A reasonable doubt may exist regarding whether, under the circumstances of this case, defendant knowingly possessed the cocaine with the intent to deliver, but that is an issue for the trier of fact. We therefore reverse the order of the circuit court granting defendant's motion to quash and dismissing the case.
III
Defendant cross appeals, claiming that the circuit *129 court erred when it decided the motion to suppress solely on the basis of the testimony from the preliminary examination. We agree.
In Talley, supra, p 382, our Supreme Court specifically disapproved of the practice of relying exclusively on preliminary examination transcripts in conducting suppression hearings. Our Supreme Court further stated:
Even had the trial court chosen to give express consideration to the constitutionality of the seizure, it could not properly have decided whether or not the evidence should have been suppressed without a full evidentiary hearing listening to witnesses and judging other evidence to determine whether or not the seizing officer had probable cause to seize the evidence. Since the trial court did not have such a full evidentiary hearing it would have no way of knowing whether the facts in the case authorized or did not authorize the officer to seize the evidence. For the Court of Appeals to presume to rule on the merits in such an absence of proper procedure requires this Court to point out to that Court and all trial courts that a motion to suppress evidence requires the holding of a full evidentiary hearing and any attempt to rule on such a motion on the basis of a preliminary examination transcript alone is inadequate and erroneous.
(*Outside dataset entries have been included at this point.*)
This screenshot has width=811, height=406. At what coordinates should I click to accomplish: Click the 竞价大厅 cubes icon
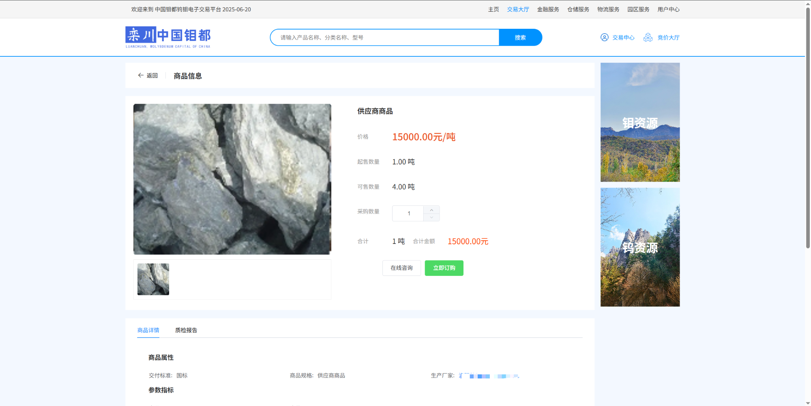tap(648, 37)
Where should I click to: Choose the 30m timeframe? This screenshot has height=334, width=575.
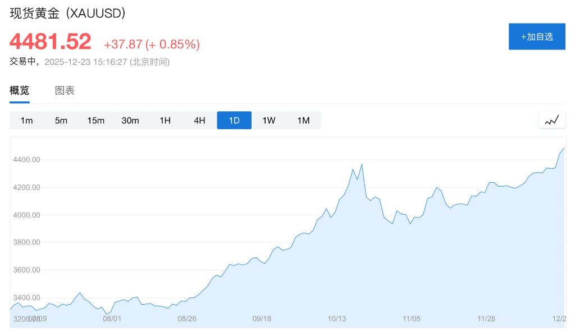(130, 120)
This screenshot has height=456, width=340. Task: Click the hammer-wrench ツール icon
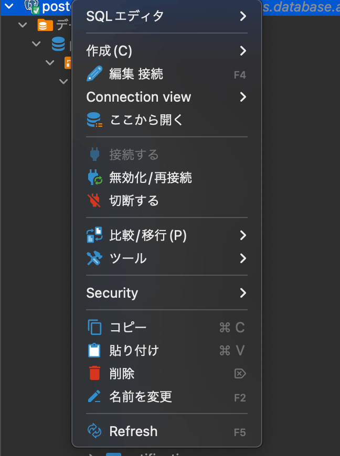pyautogui.click(x=94, y=258)
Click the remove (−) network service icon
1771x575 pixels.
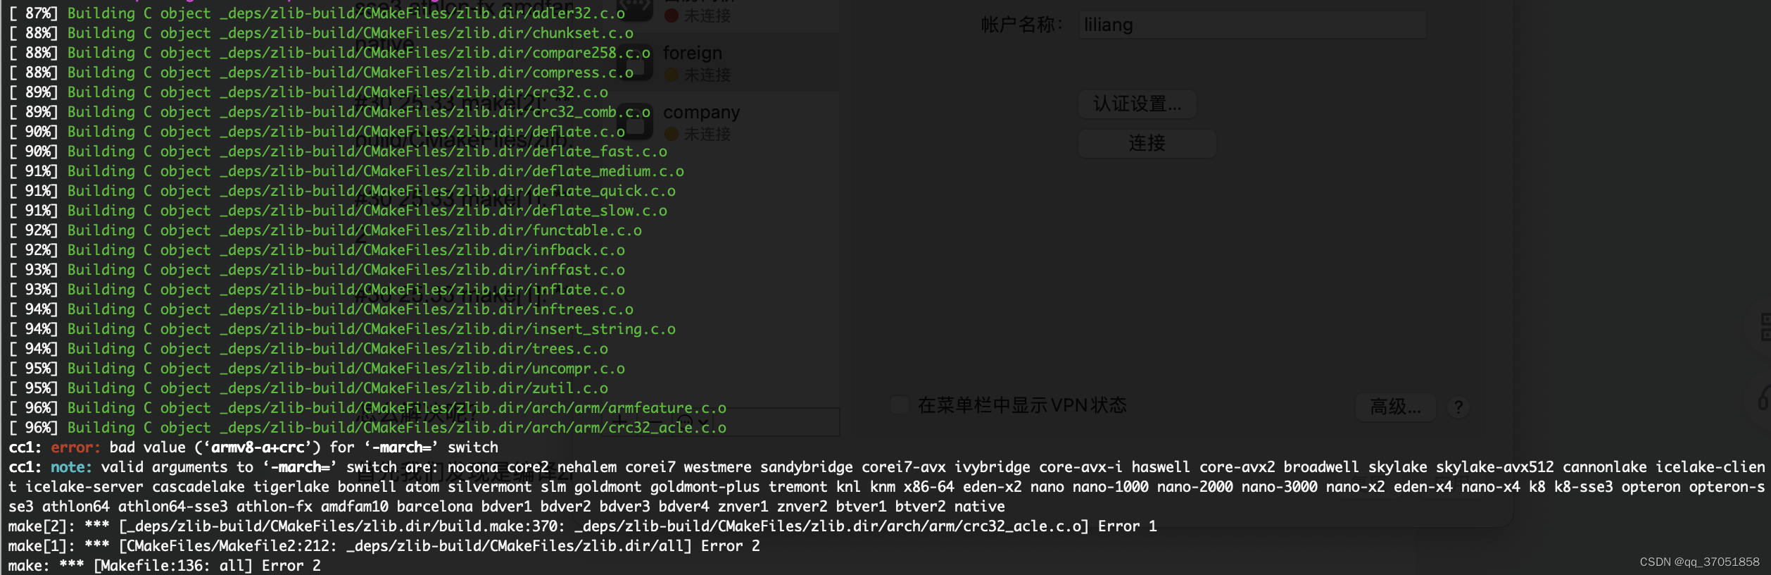656,422
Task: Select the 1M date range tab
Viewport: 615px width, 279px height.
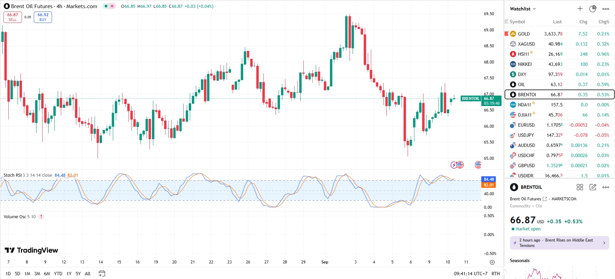Action: 27,274
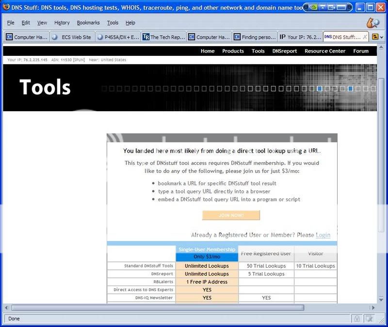
Task: Click the horizontal scrollbar thumb
Action: (x=158, y=308)
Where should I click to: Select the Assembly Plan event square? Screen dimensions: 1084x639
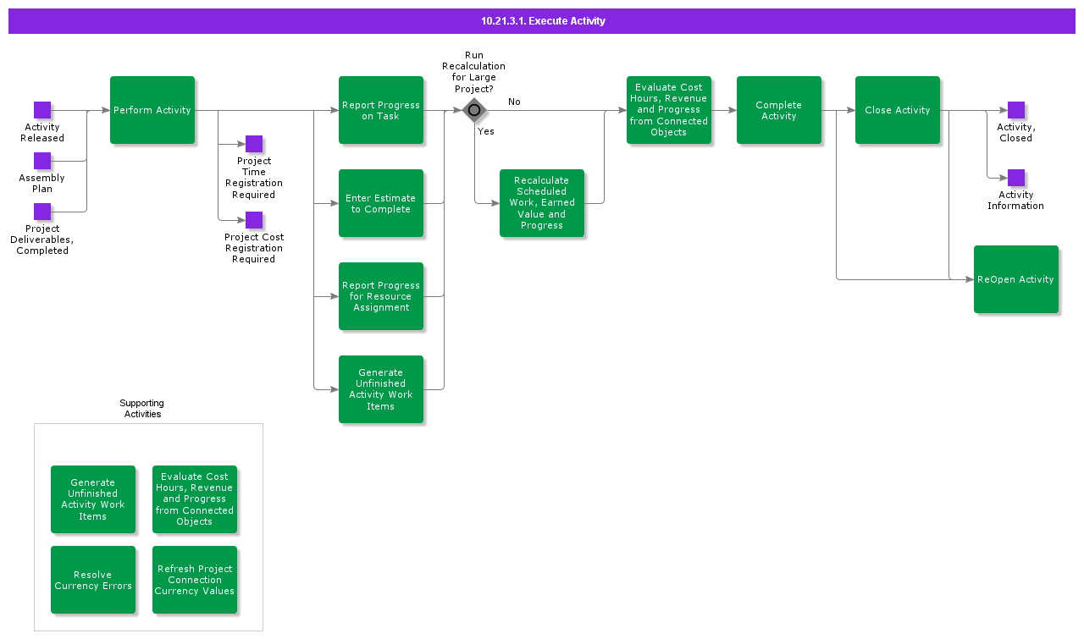pyautogui.click(x=42, y=161)
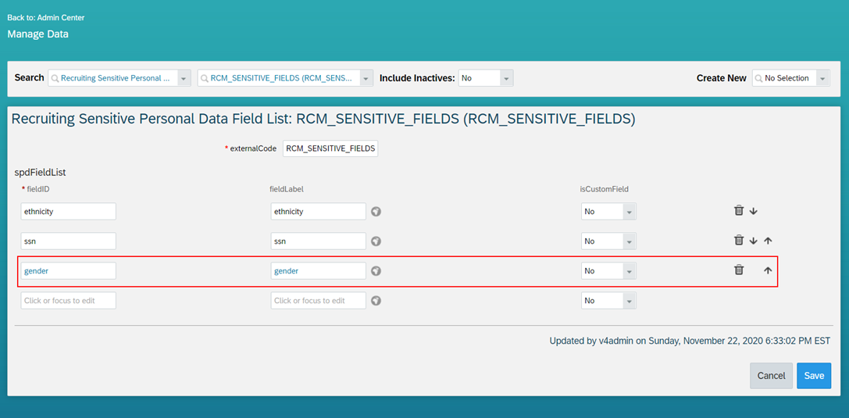
Task: Move the gender row up
Action: (768, 271)
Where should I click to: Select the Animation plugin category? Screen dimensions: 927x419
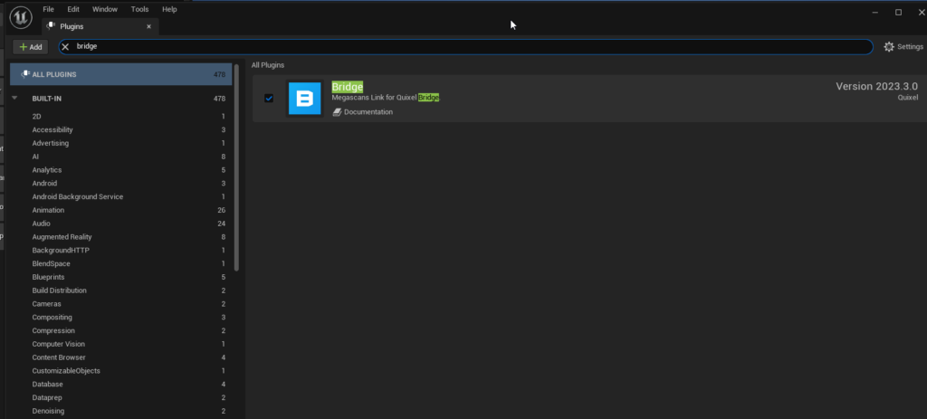click(48, 210)
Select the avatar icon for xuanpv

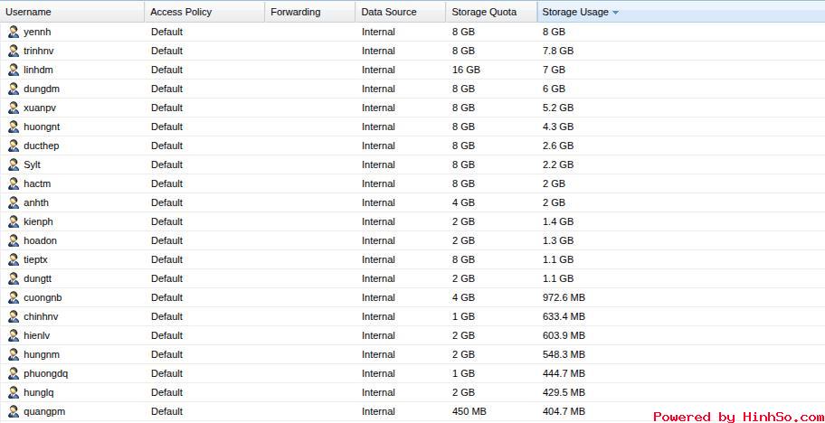(x=14, y=108)
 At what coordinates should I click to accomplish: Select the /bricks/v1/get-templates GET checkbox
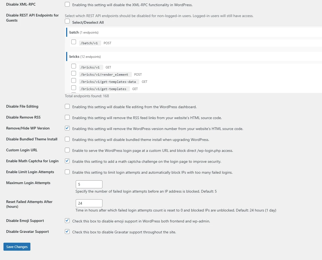pos(74,88)
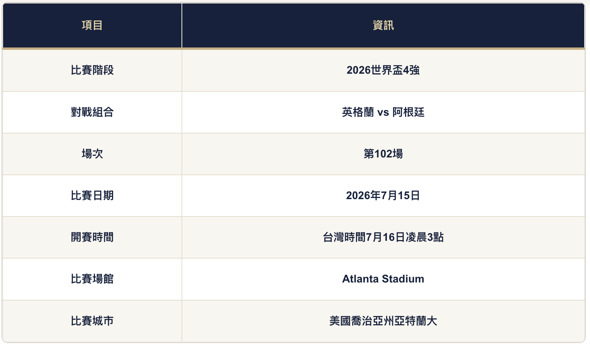Select the 比賽日期 label cell
The width and height of the screenshot is (590, 345).
click(x=92, y=196)
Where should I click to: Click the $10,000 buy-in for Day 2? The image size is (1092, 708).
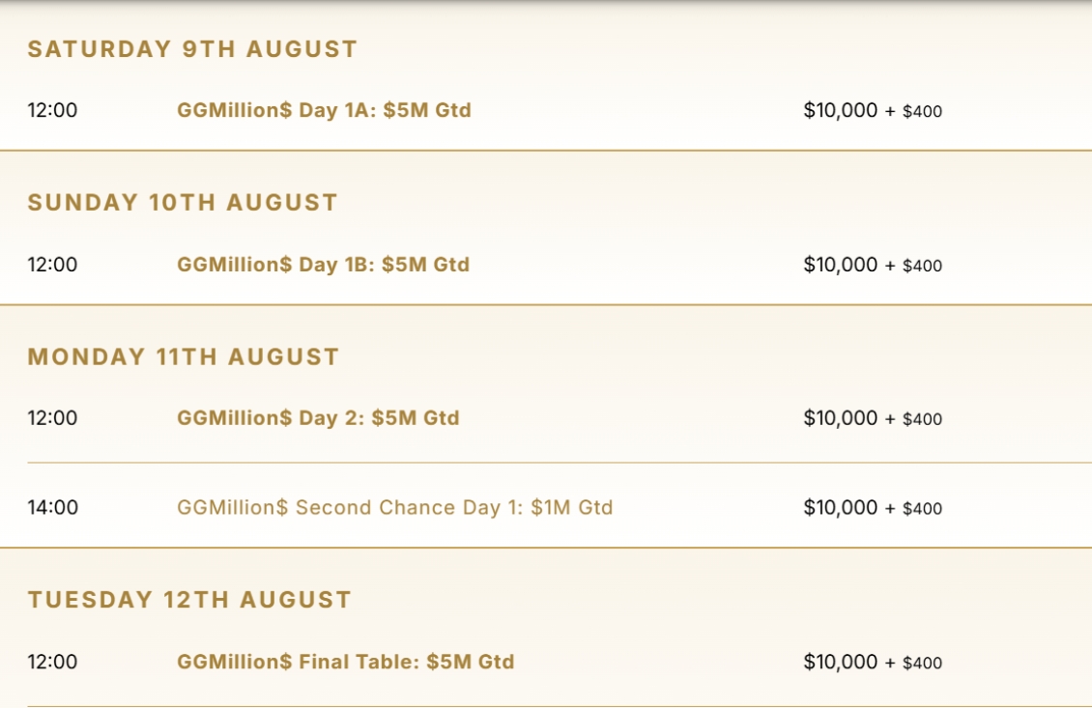coord(840,417)
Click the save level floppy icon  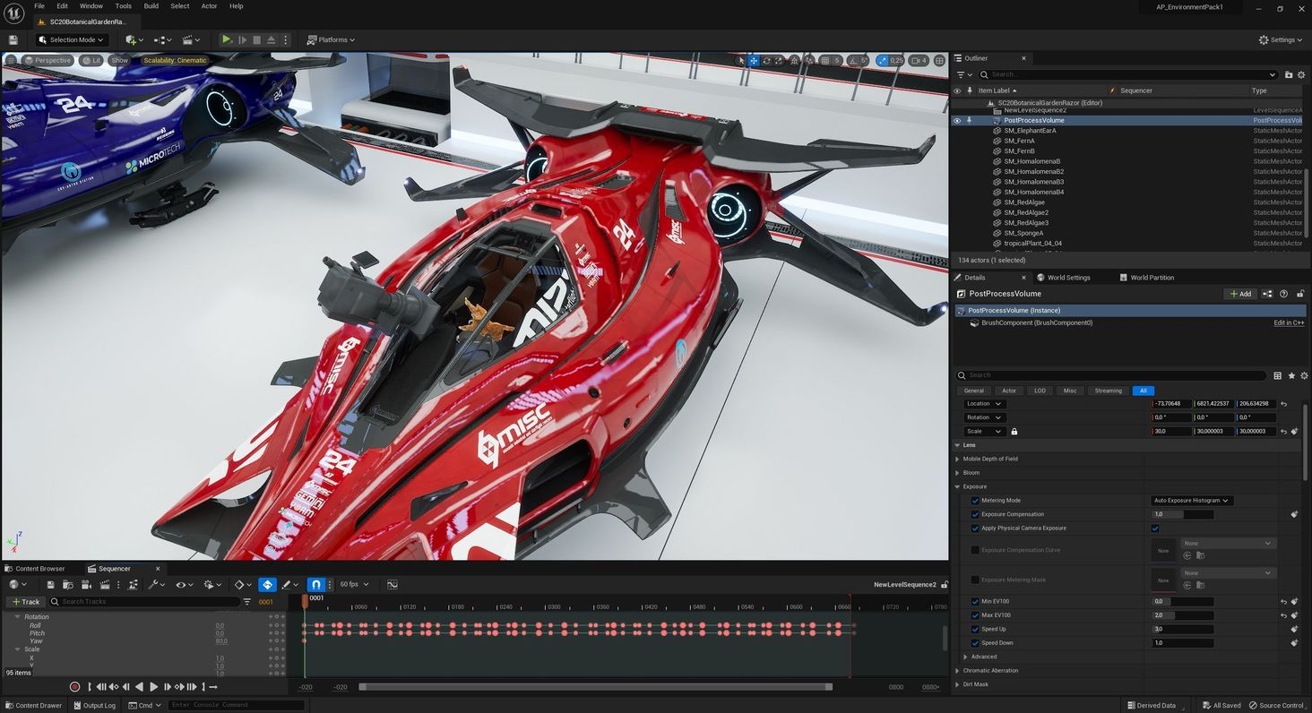point(13,39)
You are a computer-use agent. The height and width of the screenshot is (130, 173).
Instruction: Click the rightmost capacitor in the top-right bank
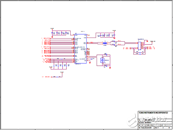114,35
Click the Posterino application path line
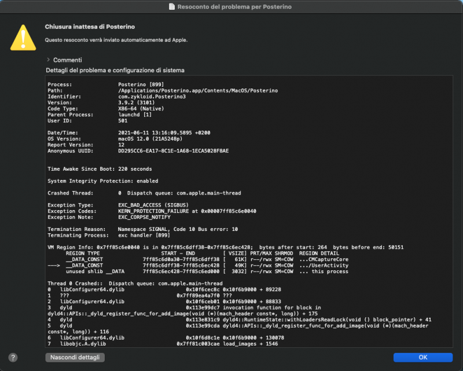The image size is (463, 371). pos(197,91)
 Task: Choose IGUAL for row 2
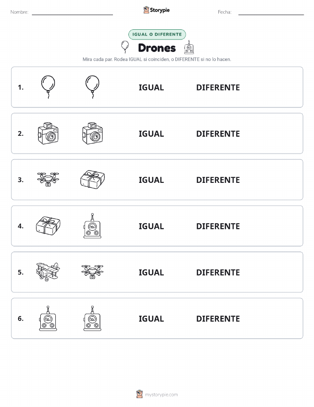click(x=151, y=134)
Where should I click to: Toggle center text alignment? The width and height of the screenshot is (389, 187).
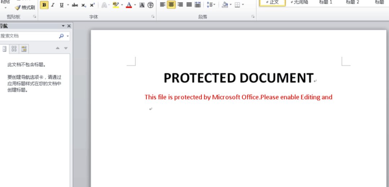point(171,5)
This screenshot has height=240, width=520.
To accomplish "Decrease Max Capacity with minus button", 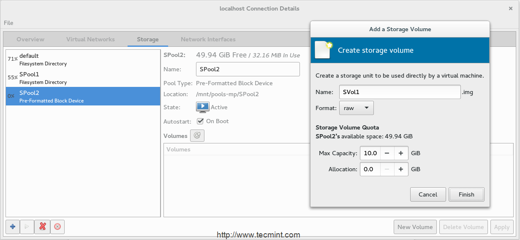I will 387,153.
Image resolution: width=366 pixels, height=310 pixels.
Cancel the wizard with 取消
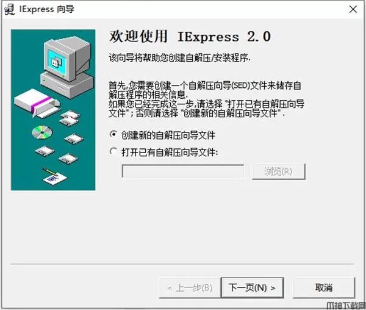(324, 287)
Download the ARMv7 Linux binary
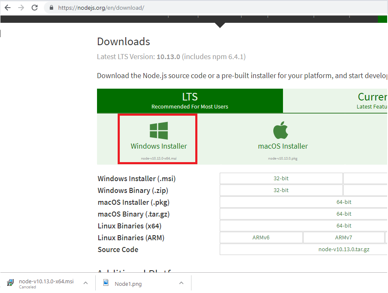The height and width of the screenshot is (293, 388). [x=344, y=237]
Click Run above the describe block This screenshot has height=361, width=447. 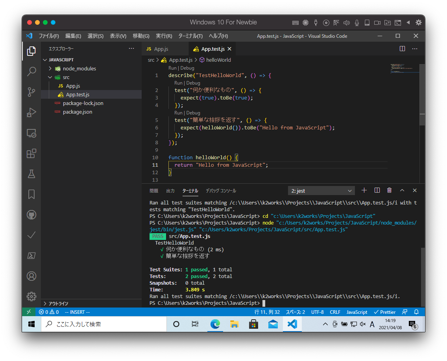[173, 68]
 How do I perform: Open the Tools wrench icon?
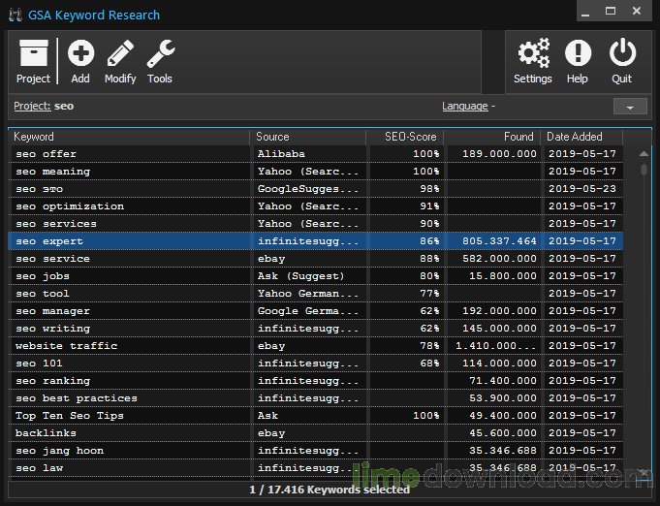click(160, 61)
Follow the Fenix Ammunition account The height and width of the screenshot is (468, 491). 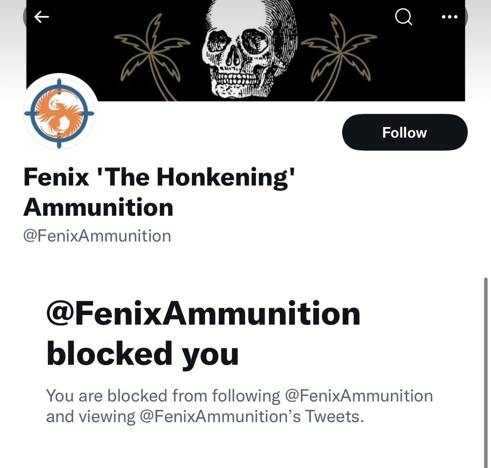404,133
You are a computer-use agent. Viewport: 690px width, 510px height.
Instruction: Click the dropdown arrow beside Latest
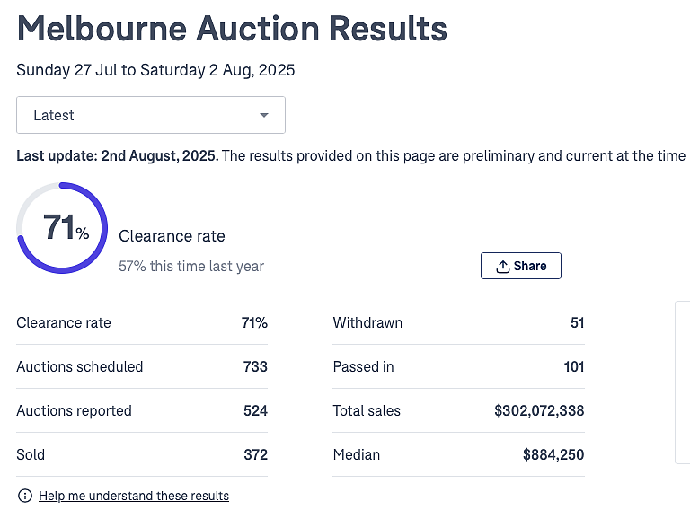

Since a trial court has not yet had an opportunity to examine the totality of circumstances surrounding the contested seizure with an eye toward determining the existence or absence of probable cause, we remand for an evidentiary hearing on defendant's motion to suppress to help insure the constitutionally correct resolution of this issue.
The hearing upon remand is to be a de novo inquiry into the constitutional validity of the contested seizure. The trial court in this case, and all other trial courts in the conduct of all future suppression hearings, shall not place exclusive *130 reliance on the preliminary examination transcript in the determination of the legality of a contested search or seizure. [Id., pp 389-390.]
Talley is still good law. While defendant filed a notice of hearing with regard to his motions to quash and to suppress the evidence, the record does not indicate that such a hearing was ever held. Accordingly, the circuit court erred in deciding the motion to suppress solely on the basis of the preliminary examination transcript. We therefore remand this case to the circuit court for an evidentiary hearing on defendant's motion to suppress.
Reversed in part and remanded to the circuit court for further proceedings consistent with this opinion. We do not retain jurisdiction.